Re: How should we treat invalid UTF-8?

octave-maintainers

[Date Prev][Date Next][Thread Prev][Thread Next][Date Index][Thread Index]

Re: How should we treat invalid UTF-8?

From:	Andrew Janke
Subject:	Re: How should we treat invalid UTF-8?
Date:	Mon, 4 Nov 2019 18:00:23 -0500
User-agent:	Mozilla/5.0 (Macintosh; Intel Mac OS X 10.14; rv:60.0) Gecko/20100101 Thunderbird/60.9.0

On 11/4/19 5:12 PM, "Markus Mützel" wrote:
> Am 04. November 2019 um 21:48 Uhr schrieb "Andrew Janke":
> 
>>> There are different approaches for how to handle invalid byte
>> sequences in UTF-8 [...]
>>
>> One note: I don't think this is strictly about invalid byte sequences in
>> UTF-8, but rather invalid byte sequences in text data in any encoding.
> 
> We should primarily focus on UTF-8.

I don't think I agree: we're designing how Octave handles strings and
encodings in general, and we live in an international, multi-encoding
world. We should come up with a system that works for multiple encodings.

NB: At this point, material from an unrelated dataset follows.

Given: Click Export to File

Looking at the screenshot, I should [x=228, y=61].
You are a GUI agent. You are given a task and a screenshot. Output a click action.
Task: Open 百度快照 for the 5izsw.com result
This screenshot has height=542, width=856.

>> My inclination is to handle invalid encoded byte sequences by:
>>   1. When doing file input or output, raise an error immediately
> 
> I kind of like that approach. However, would that mean that a user would need 
> to clean up any encoding errors with other tools before they would be able to 
> read such files?

Yes and no. Yes, ou would need to fix the read error somehow. In my
experience, this usually means that you're just using the wrong
encoding, and you just need to specify the right encoding instead of
modifying the input data. If there are actually are encoding errors,
then your data is corrupt, and you should fix it up before slurping it
into Octave chars. You could do this with external tools. Or if you
wanted to do it in Octave, you could just read the file in binary mode
and work with the raw encoded bytes, and then transcode it once cleaned up.

>>     a) That probably (maybe?) goes for encoding-aware text-oriented
>> network I/O, like urlread(), too.
> What could a user do about encoding errors in sources that are beyond their 
> influence?

What can a user do about any data corruption in a data source beyond
their influence? Talk to the source to get it fixed, or write a tool to
correct it yourself. You could do this in Octave using byte-oriented
binary I/O. Or we could provide a "read with fallback-to-replacement
character" function or mode as a convenience; I just don't think that
should be the default, because we shouldn't silently lose data unless asked.

You can always fall back and look at the raw bytes using byte-oriented
I/O and munge them there. I just think we should be conservative about
what actually makes it into chars using the text-oriented I/O.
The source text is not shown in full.